At twilight, a caravan of nine traveling actors converged around a roaring campfire on the banks of Horse Creek. A dirty, discouraged, would-have-been posse pulled up at the fire and requested sustenance, which they were cheerfully provided, along with a sample of The Comedy of Errors and an invitation to a full performance next week at the Denver Playhouse.
"Come on, boys," grumbled a rancher. "These horses are stove in; theirs have got to be too. They can't get far tonight. We'll go back to town, rest up, then go out at sunrise."
"I think we should keep lookin' tonight. I know I winged Kid Curry," a deputy argued. "What do you think, Sheriff Trevors?"
Cinching his horse, Lom smiled in the darkness. "I agree with Mr. Moore. You try to ride in these parts in the dark, on exhausted horses, you're askin' for a broken neck."
Moore offered his hand to Vernon. "Thanks for the food. Good luck in Denver."
"Good luck yourselves."
When the last rider disappeared, Melanie stood, stretched and picked up the sunbonnet she'd been sitting on all evening. With a laugh she tossed it into the bonfire, where it joined three black hats and three brown hats in Hat Heaven.
"I wonder what Shakespeare would have thought of our performances today," mused Vernon. But the troupe, too tired to speculate, took to their bedrolls, all but Lily, who pulled the red wig from her head and ran to the covered wagon.
"It's clear," she announced within, and was answered with sounds of bejeweled sixteenth-century costumes being shifted about as a preacher and a blond in calico unburied themselves.
"All right, Goldilocks?" Lily bestowed a kiss on the blond's cheek. "We won! And none of us got shot.

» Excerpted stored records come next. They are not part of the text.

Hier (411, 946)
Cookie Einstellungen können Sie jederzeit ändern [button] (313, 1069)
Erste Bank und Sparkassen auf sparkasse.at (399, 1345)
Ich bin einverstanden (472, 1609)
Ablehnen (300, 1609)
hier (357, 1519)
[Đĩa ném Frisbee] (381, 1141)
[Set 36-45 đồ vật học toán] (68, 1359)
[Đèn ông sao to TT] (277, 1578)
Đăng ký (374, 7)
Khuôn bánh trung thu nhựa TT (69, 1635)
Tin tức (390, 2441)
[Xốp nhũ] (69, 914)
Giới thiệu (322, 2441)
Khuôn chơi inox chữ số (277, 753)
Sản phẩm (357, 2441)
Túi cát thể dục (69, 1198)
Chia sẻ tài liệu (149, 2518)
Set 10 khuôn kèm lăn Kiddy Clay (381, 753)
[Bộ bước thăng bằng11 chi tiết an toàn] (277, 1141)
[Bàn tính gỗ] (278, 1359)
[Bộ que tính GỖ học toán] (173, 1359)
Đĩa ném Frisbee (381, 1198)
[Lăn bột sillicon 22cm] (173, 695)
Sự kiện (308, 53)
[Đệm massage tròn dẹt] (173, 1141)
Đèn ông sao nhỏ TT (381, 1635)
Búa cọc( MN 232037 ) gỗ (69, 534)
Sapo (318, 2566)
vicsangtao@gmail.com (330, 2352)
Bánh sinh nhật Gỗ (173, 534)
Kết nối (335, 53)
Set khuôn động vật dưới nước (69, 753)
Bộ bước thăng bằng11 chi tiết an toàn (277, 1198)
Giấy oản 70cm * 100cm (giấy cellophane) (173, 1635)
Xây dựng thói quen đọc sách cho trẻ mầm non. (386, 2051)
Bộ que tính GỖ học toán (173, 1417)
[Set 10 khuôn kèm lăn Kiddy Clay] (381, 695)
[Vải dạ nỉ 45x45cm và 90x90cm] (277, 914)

Henry V couldn't have done better."
"Sorry about this," the preacher remarked, indicating Lily's now close-cropped brown hair. "But you were the prettiest Hannibal Heyes I've ever seen."
"Very convincing, too," the blond added, stepping out of her calico.
"Not yet!" Heyes and Lily said in unison, and with a chilling look at both, Curry yanked the dress back over his head.
"We'd better go now," Heyes said. "Give the troupe our thanks. When the amnesty comes through, look for us in the wings."
"It won't be hard to find us. We'll keep our names in the newspapers. As long as you keep yours out of them, we'll know you're safe and sound. Well, safe anyway," Lily amended, adjusting the Kid's skirt. "Keep your skirt down, sister. It's not decent for expectant mothers to show their ankles."
Curry daintily tucked in his skirt as he mounted a mule. "Lily, you're a first-rate actress and a first-class friend, but do me one last favor? Promise me if we ever meet again, you won't turn me into a woman any more."